Expanded access to abortion and birth control partially explained the sea change, but more important was that as the workforce opened to women they began to see children as more of a burden than a blessing. In a sign of the times, the popular Look magazine published an article in 1970 entitled ‘‘Motherhood: Who Needs It?’’ in which the author argued that ‘‘even the most adorable children make for additional demands, complications and hardships in the lives of even the most loving parents.’’
This was a decade, argues Mr. Frum, in which people ‘‘celebrated the emotive and intuitive and denigrated the rational and the intellectual.’’ Thus one afternoon in the spring of 1977, Margaret Trudeau, wife of Pierre, took a tapestry hanging in the official residence and tore it to shreds because the words embroidered on it—la raison avant la passion—offended her.
Nor were such hijinks limited to Ottawa. In April 1975, the wife of President Gerald Ford publicly acknowledged she was addicted to drugs and alcohol. Amazingly, her approval ratings skyrocketed, thus rendering her confession almost as important as her capitulation, and setting the stage for a confessional culture that’s rewarded the likes of Bill Clinton and Oprah Winfrey.
The 1970s were also a time when Americans began to think more in terms of ‘‘rights’’ than ‘‘responsibilities.’’ By 1973, nearly one-quarter of young Americans believed they had a ‘‘right’’ to leisure, nearly one-half believed their children would have a ‘‘right’’ to a college education, and more than one-half said they had a ‘‘right’’ to top-notch health care.
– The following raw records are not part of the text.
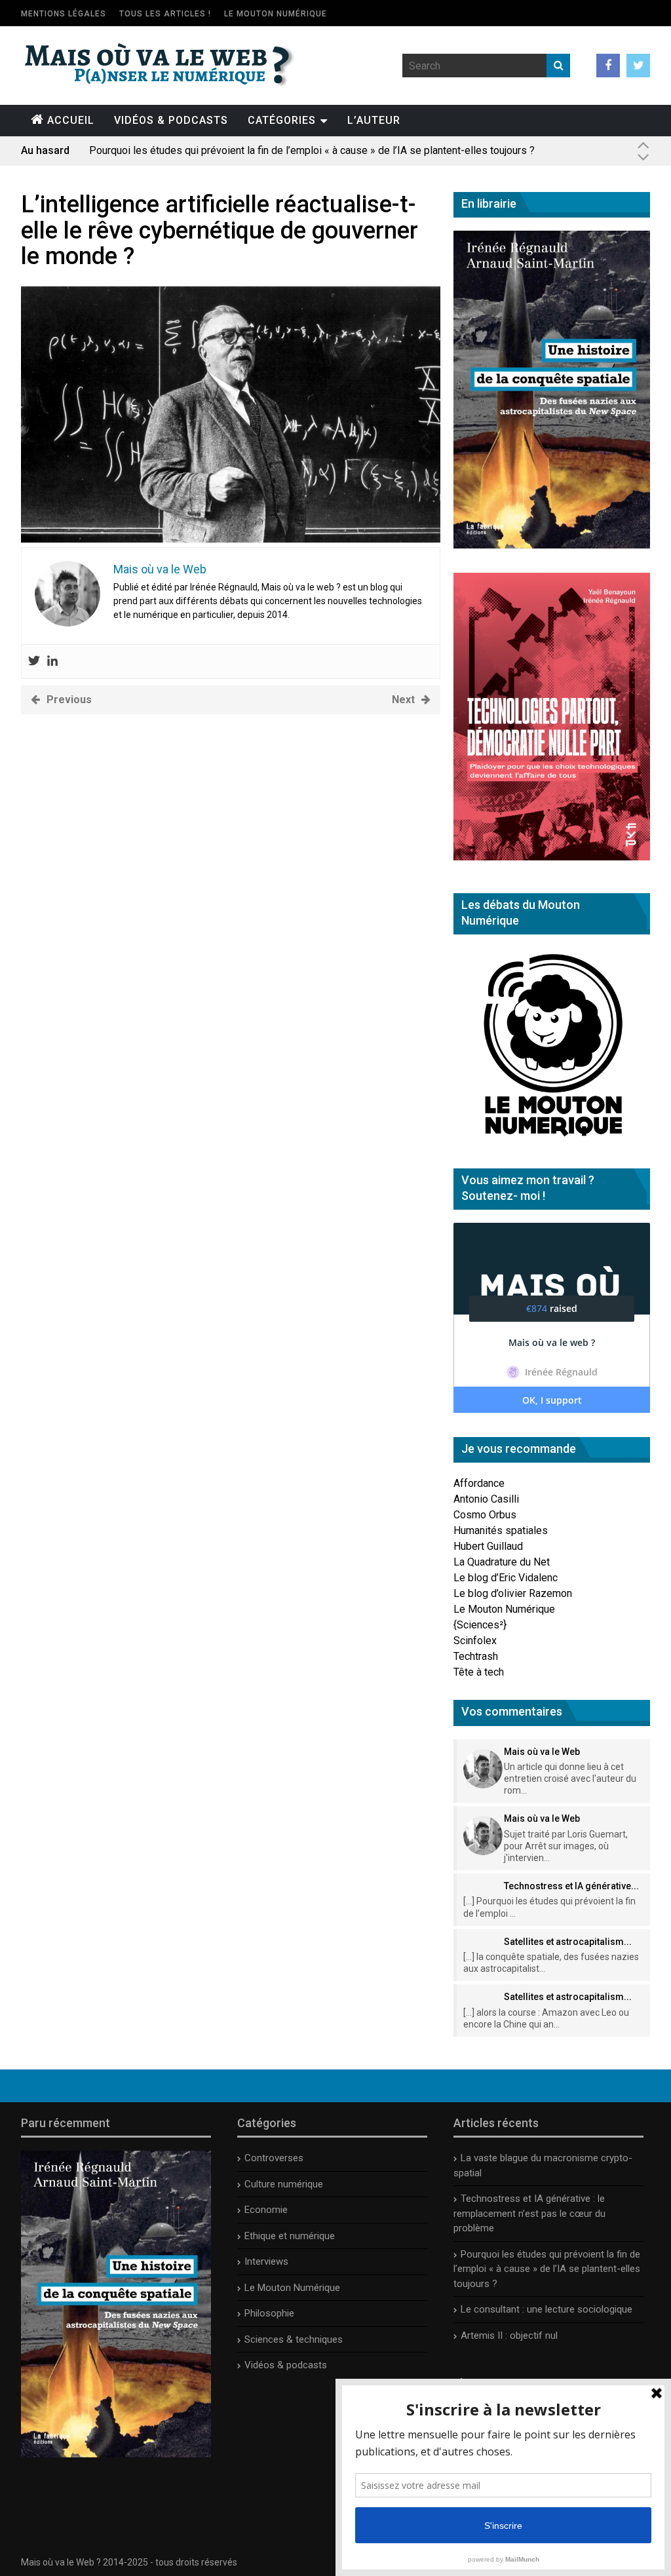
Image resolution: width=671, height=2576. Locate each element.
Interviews (266, 2261)
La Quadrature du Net (501, 1562)
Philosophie (269, 2313)
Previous (69, 699)
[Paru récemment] (116, 2454)
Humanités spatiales (500, 1530)
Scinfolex (475, 1640)
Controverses (273, 2158)
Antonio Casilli (486, 1499)
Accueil (70, 120)
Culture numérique (283, 2184)
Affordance (479, 1483)
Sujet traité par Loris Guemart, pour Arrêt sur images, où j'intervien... (566, 1846)
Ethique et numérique (289, 2236)
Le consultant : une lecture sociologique (546, 2309)
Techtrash (475, 1656)
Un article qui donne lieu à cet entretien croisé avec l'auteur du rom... (570, 1778)
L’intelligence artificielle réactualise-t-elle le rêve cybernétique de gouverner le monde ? (219, 230)
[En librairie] (551, 545)
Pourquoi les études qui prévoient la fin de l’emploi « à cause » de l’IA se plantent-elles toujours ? (312, 150)
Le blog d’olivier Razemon (512, 1593)
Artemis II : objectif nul (509, 2335)
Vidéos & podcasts (171, 120)
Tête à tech (478, 1672)
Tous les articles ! (165, 13)
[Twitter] (34, 661)
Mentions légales (63, 13)
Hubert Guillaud (488, 1546)
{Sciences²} (480, 1625)
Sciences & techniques (293, 2339)
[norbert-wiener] (230, 539)
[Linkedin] (52, 661)
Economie (266, 2210)
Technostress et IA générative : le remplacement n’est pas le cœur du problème (529, 2213)
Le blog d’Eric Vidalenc (505, 1577)
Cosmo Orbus (484, 1515)
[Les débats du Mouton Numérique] (551, 1140)
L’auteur (373, 120)
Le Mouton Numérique (275, 13)
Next (403, 699)
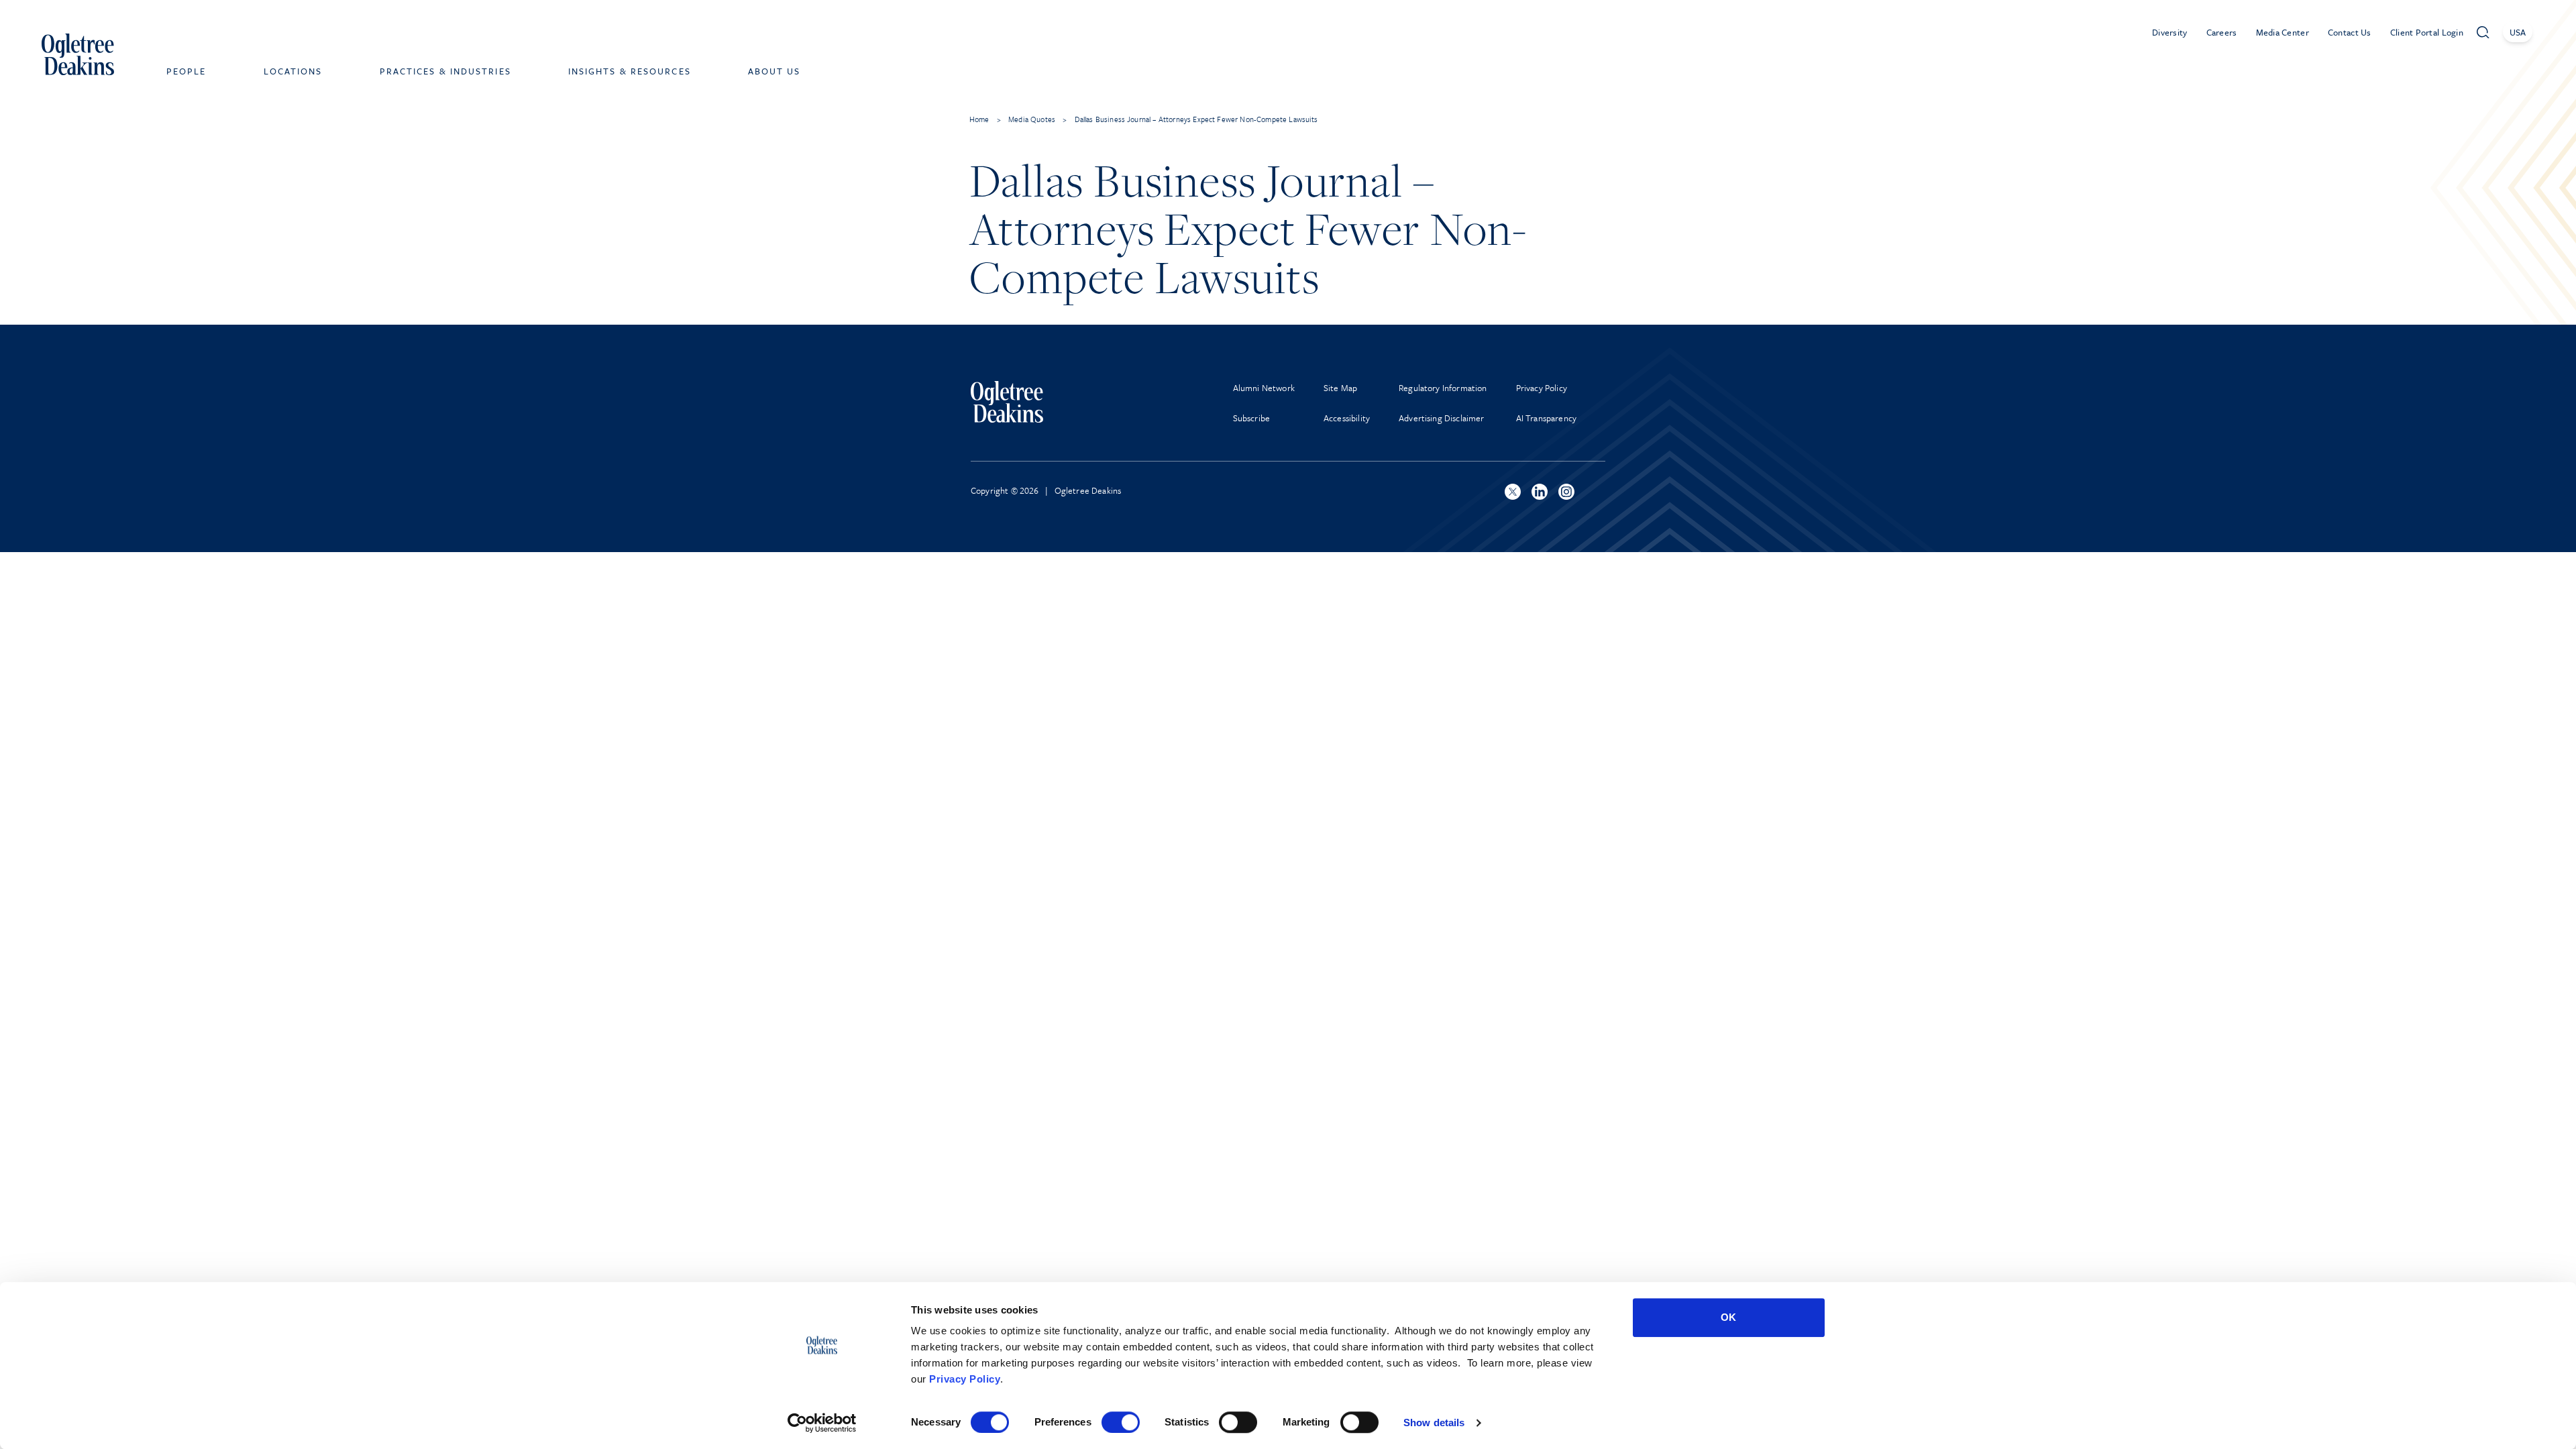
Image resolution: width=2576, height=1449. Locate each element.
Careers (2221, 32)
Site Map (1340, 387)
This burgeoning entitlement mentality stemmed from the habit of government and the courts ladling out special protections for blacks, homosexuals, the disabled, and even animals. If everyone else is getting a piece of the pie, went the thinking, shouldn’t I get a piece, too?
In Mr. Frum’s telling, the 1970s leave little to be proud of. But he is not all gloom and doom, writing that ‘‘out of the failure and trauma of the 1970s (Americans) emerged stronger, richer.’’ Key industries like aviation and trucking were deregulated, the personal computer became a reality, and the voters knew enough was wrong with their country in 1980 to install a president—Ronald Reagan—who promised an end to the malaise.
Mr. Frum, like Herodotus, has cracked countless myths with ‘‘How We Got Here.’’ Even better, he’s produced a serious work of history that’s a joy to read. Today, such books are about as rare as mood rings. This is one that shouldn’t be missed.
Matthew Rees is a staff writer at the Weekly Standard, a Washington political magazine.